> **PROBLEM DETAILS**
Read the lines below, and copy any that contain the string "field".

> **Data extracted from a collection**

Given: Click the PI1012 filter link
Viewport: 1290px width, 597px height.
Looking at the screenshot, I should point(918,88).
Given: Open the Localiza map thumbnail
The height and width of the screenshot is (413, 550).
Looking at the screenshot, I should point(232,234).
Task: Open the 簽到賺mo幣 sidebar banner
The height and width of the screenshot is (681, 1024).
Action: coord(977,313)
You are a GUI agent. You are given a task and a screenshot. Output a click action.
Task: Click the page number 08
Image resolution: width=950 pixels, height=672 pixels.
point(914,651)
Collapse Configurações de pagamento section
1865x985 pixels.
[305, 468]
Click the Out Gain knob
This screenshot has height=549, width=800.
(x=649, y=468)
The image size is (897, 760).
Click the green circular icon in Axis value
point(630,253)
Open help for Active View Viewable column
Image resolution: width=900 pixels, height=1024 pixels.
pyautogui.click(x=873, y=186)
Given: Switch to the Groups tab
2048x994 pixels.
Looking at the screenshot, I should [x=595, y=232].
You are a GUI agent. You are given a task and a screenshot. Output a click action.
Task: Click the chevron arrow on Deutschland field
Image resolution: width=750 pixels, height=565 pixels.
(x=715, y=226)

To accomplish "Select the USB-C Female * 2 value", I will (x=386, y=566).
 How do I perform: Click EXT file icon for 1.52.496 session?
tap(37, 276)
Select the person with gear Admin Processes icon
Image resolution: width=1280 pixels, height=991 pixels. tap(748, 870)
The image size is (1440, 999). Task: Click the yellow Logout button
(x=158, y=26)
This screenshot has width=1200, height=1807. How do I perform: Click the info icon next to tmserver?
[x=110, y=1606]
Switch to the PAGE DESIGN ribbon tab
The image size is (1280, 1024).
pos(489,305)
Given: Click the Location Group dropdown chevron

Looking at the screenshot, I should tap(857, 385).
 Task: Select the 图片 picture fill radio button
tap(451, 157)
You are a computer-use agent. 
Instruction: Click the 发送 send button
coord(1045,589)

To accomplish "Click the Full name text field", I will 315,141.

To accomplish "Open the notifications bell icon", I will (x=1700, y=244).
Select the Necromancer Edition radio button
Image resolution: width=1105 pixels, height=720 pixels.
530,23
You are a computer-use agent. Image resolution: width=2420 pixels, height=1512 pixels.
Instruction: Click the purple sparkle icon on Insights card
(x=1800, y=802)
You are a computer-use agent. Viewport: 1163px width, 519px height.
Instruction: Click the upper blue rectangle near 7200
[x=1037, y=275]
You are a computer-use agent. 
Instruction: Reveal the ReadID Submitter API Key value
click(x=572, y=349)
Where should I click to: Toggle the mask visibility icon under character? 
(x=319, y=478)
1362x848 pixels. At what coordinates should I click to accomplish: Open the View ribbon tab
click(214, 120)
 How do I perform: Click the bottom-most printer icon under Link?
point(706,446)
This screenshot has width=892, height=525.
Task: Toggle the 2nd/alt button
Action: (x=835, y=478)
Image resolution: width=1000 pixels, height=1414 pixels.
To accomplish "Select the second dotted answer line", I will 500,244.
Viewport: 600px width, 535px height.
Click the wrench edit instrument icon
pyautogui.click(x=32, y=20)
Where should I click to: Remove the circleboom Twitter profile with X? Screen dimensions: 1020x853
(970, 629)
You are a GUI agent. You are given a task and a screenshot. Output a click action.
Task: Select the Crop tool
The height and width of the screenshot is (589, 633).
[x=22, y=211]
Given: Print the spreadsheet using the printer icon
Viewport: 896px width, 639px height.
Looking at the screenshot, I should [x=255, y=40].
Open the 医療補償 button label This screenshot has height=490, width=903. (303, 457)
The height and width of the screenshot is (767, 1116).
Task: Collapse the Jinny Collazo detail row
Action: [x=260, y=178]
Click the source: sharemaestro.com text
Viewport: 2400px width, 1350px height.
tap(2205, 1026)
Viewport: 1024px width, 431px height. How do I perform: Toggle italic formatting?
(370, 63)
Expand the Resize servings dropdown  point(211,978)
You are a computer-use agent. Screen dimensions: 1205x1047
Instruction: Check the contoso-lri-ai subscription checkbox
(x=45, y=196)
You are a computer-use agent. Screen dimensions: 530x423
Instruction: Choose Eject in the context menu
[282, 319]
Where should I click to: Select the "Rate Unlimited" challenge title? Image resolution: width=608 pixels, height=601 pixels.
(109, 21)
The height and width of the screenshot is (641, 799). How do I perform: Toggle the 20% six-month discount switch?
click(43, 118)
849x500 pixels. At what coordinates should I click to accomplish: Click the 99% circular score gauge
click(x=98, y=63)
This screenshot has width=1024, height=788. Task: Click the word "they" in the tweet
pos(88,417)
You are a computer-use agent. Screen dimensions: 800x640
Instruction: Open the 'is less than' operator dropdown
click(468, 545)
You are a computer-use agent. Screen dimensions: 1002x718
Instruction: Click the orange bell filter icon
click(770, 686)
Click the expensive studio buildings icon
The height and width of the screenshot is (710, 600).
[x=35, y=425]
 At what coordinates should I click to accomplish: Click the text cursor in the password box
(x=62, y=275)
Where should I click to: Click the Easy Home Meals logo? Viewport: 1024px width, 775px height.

> **ANSWER SPACE**
Task: Click the chevron arrow on Deutschland field
To accomplish "Click the Full name text field", I will 315,141.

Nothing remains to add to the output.